2. Debt consolidation loans
Consolidation loans generally take on two forms - secured and unsecured loans.
A secured loan is one in which the borrower puts up collateral for taking out the loan. The collateral could be a house or a car which the lender can repossess should the borrower fail to make payments.
An unsecured loan, on the other hand, does not need any assets to be put forward by the borrower as collateral. This makes unsecured loans harder to get approval for (especially with poor credit). They also tend to be more expensive by way of interest payments and other more challenging qualifying criteria.
A benefit of both secured and unsecured loans is that interest rates charged on either are lower than those charged on a credit card. In addition, the interest rates are typically fixed throughout the life of the loan. This makes the loan repayment process easier and more predictable. The life of the loan is typically 3 to 5 years.
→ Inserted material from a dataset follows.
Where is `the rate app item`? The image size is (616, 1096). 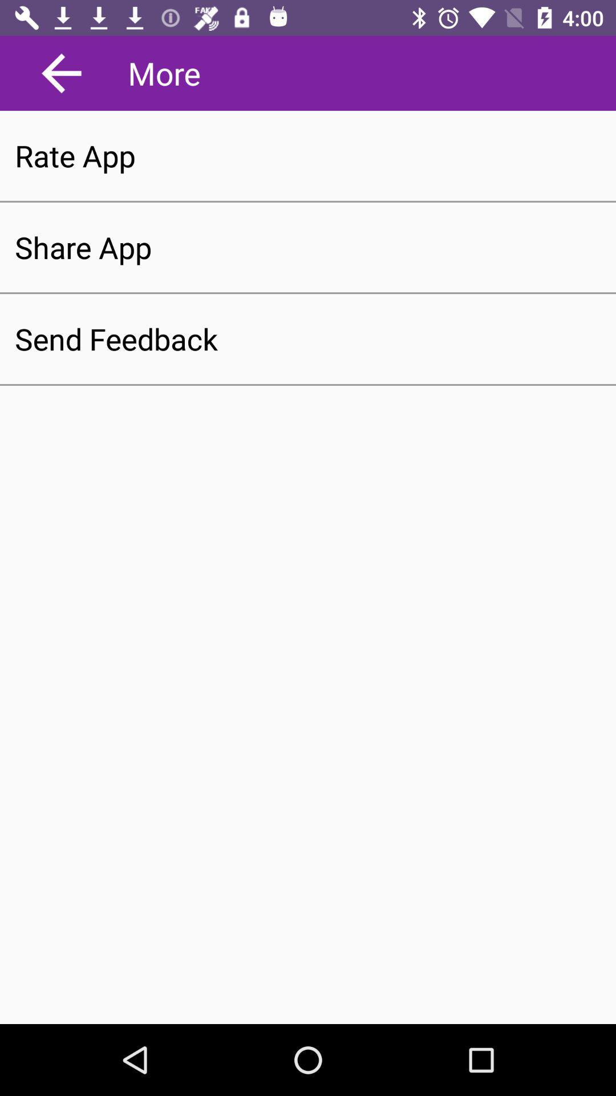
the rate app item is located at coordinates (308, 155).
3. Using a home equity line of credit
If you are a homeowner, a big benefit of owning a home is the ability to build equity gradually as you pay off your mortgage. That being said, having a home as a source of equity opens up the option of getting a Home Equity Line of Credit (HELOC).
A HELOC essentially serves as a revolving line of credit based on the equity in your home and similar to credit cards, lets you draw on the funds as you need. However, a HELOC is a form of secured debt, secured by your home.
Care must be taken when applying for a HELOC and we are not fans of using a HELOC to pay debt. This type of credit is given based on the equity in your home. That means, if you tap into this equity and your house does not appreciate or drops in value, or your home selling costs far outweigh the equity in your home, you could be in deep water.
It's also not advisable to consolidate unsecured debt like credit card debt into a HELOC which is secured by your home.
Disadvantages of debt consolidation
Aside from the potential impact to your credit score, consolidating your debt may come with some other disadvantages:
1. The life of your debt may be extended with debt consolidation
Often, despite the lower interest rates and lower monthly payments, the lenders often stretch out the life of the loan sometimes beyond that of the original debt. Thus resulting in a borrower paying significantly more than originally bargained for due to compounded interest.
As a result, it's super important to ensure that you understand the underlying costs, fees and interest rates associated with debt consolidation.
2. Associated fees
Fees paid to consolidate debt onto a new credit card or into a personal loan can be high. If you are exploring a debt consolidation company, this can also cost you a lot of money. It's also important to do your research to avoid scams. Keep in mind that, it is by no means necessary to work with a debt consolidation company to consolidate your debt.
3. Consolidation loans on secured debt require collateral
As mentioned, secured loan consolidations are much easier to access. However, they require putting up collateral like your home or car for potential repossession should you fail to pay. This puts you at risk in the case of a default on the loan. Not a good idea.
The most important thing to keep in mind with debt consolidation is that it does not lower how much debt you owe. It simply moves your debt from one place to another, ideally under more favorable terms.
Your goal, if you chose to leverage debt consolidation, should be to create a plan to pay off your debt as quickly as possible. Also, it's important to keep in mind that it is possible to leverage debt repayment methods to become debt-free without having to consolidate your debt.